Anxiety woke up before I did.
A taxi in the dark. A bus station that didn't really look like a station. Travel is exciting, until you're a woman traveling alone. First you make sure you're safe. Then, maybe, you get to be excited.
It was freezing. I kept asking myself why I hadn't packed warmer clothes.
The bus was almost gone by the time I arrived. If it wasn't for the quiet brotherhood between Nyadzumbe and the driver's assistant, they would have left without me.
Inside, another world. Loud music videos playing above the windshield. Children sleeping. People talking across the aisle. Bags everywhere. Life everywhere.
A few hours later we stopped.
The driver's assistant sent another woman with me to make sure I found the bathroom and got back in time. A small kindness I'll remember.
By the time we reached Masvingo, the anxiety had finally disappeared.

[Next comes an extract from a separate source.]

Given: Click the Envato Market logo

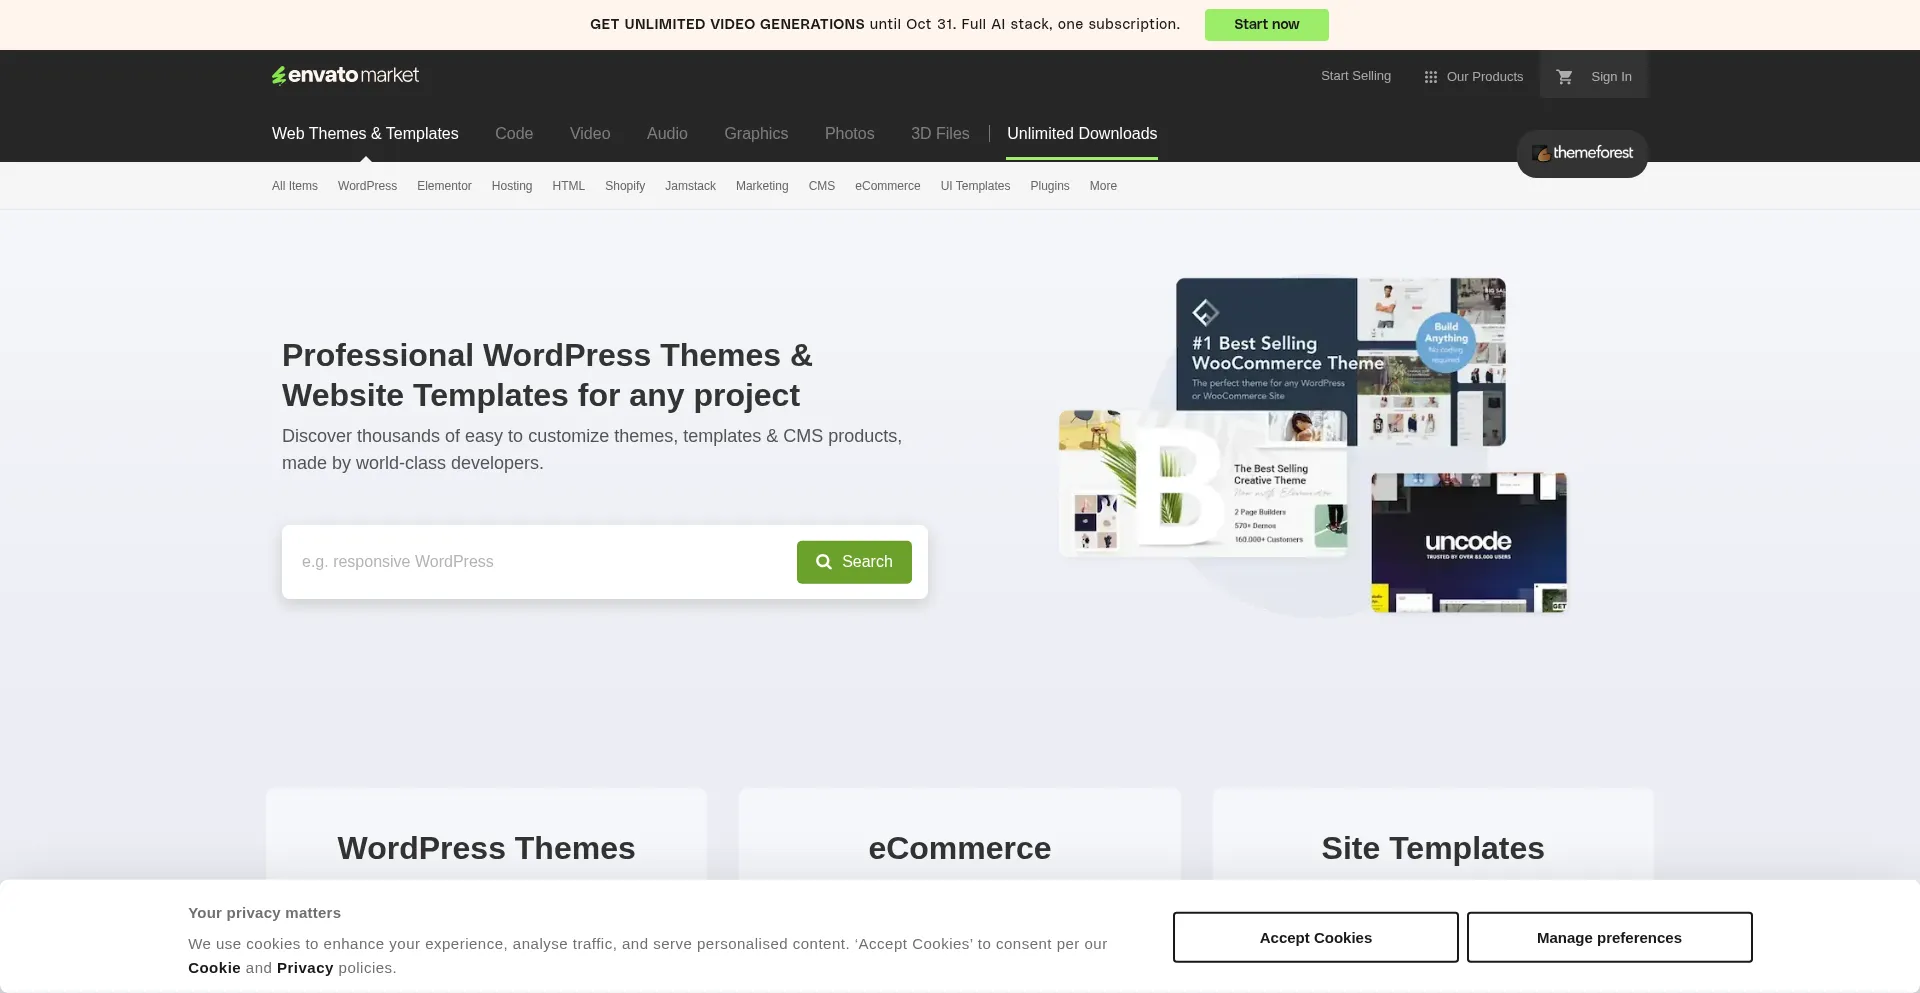Looking at the screenshot, I should [345, 76].
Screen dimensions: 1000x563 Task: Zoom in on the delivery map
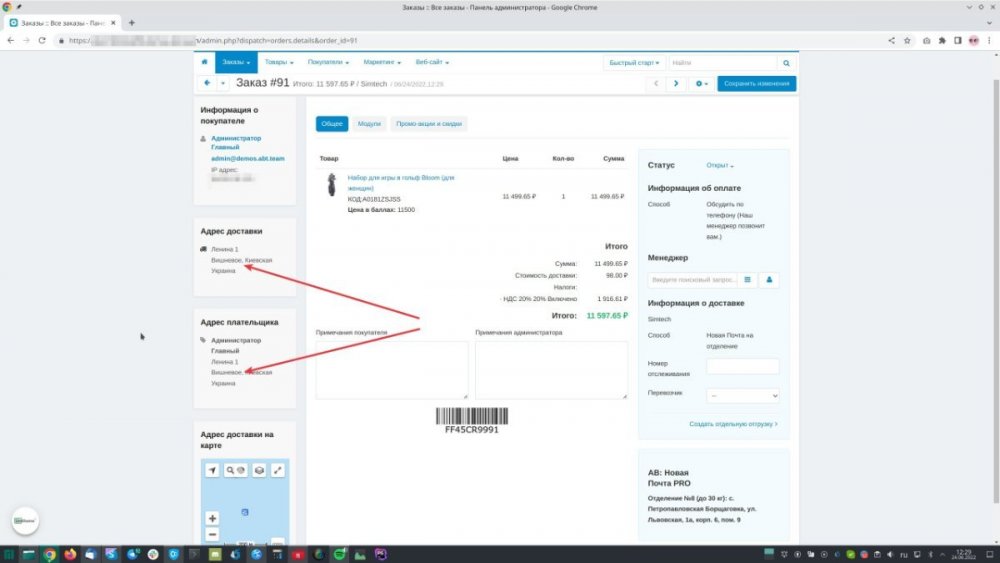pyautogui.click(x=212, y=518)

Brother Anusa welcomed me like a brother.
He's a painter and serves on the board of the only theater in town. There is something calm about him. The kind of person who introduces you to a place without trying to explain it too much.

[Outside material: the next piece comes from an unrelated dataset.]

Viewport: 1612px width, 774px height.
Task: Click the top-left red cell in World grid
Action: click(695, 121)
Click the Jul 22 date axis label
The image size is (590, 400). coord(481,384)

Without thinking, I packed sandwiches, fruit, and nuts for us. I laughed and said I had turned into the Iranian mother.
Then we go towards Great Zimbabwe by a car who picks 7 people instead of 4 and fit them all somehow ...they call it bus for that reason.

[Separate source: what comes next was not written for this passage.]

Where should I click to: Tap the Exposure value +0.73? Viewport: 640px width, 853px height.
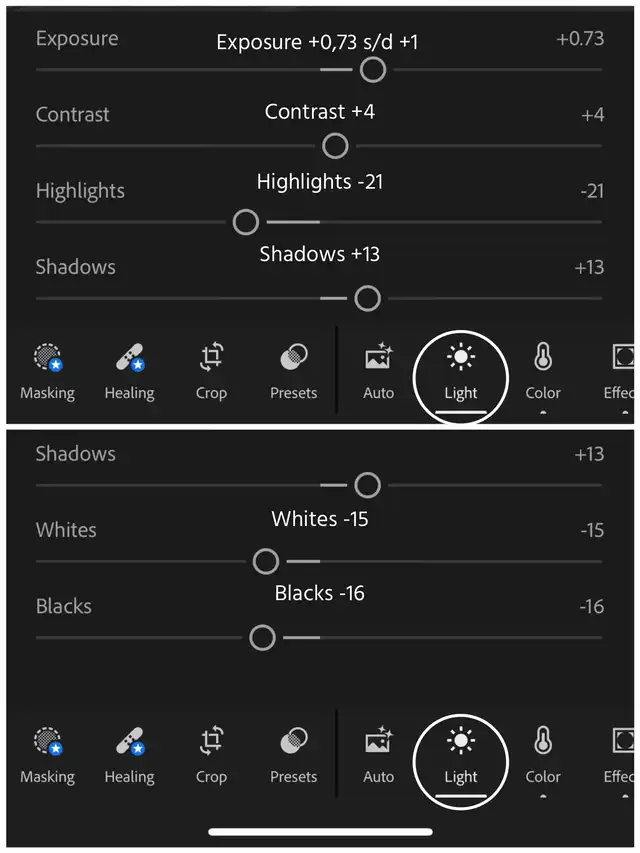tap(580, 39)
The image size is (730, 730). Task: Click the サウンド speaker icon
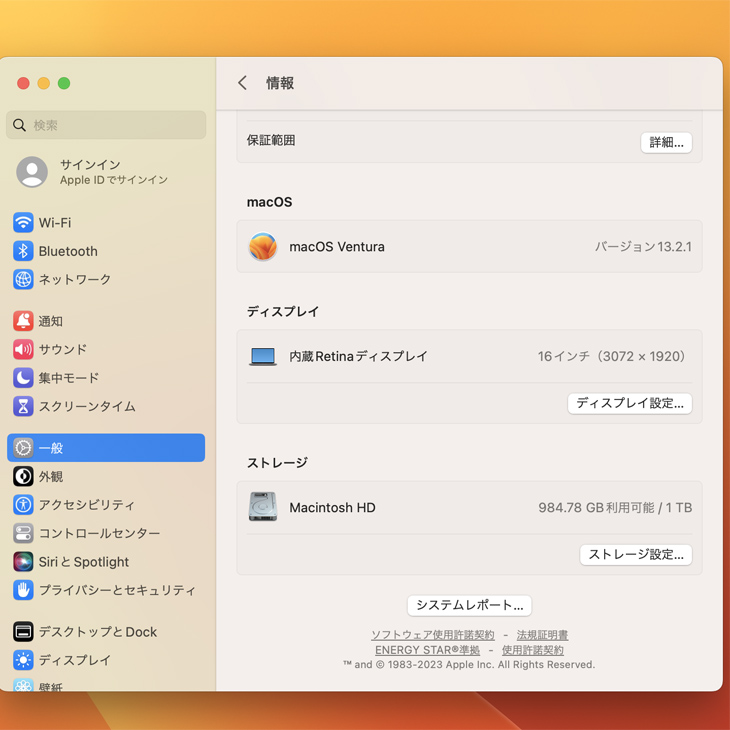(23, 349)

A journal of one day there could easily become a novel.
We sat quietly, looking at the stones. Stone after stone, placed with such precision. Such patience. Such trust in making something that would outlive you. It felt less like architecture and more like a practice of spirit.
The museum held another surprise. Among the objects was a broken shard of a Persian bowl.
A small piece of home had arrived centuries before me.
For a moment the distance between Iran and Zimbabwe disappeared. The stones, the trade routes, the people who carried objects across oceans. History suddenly felt intimate.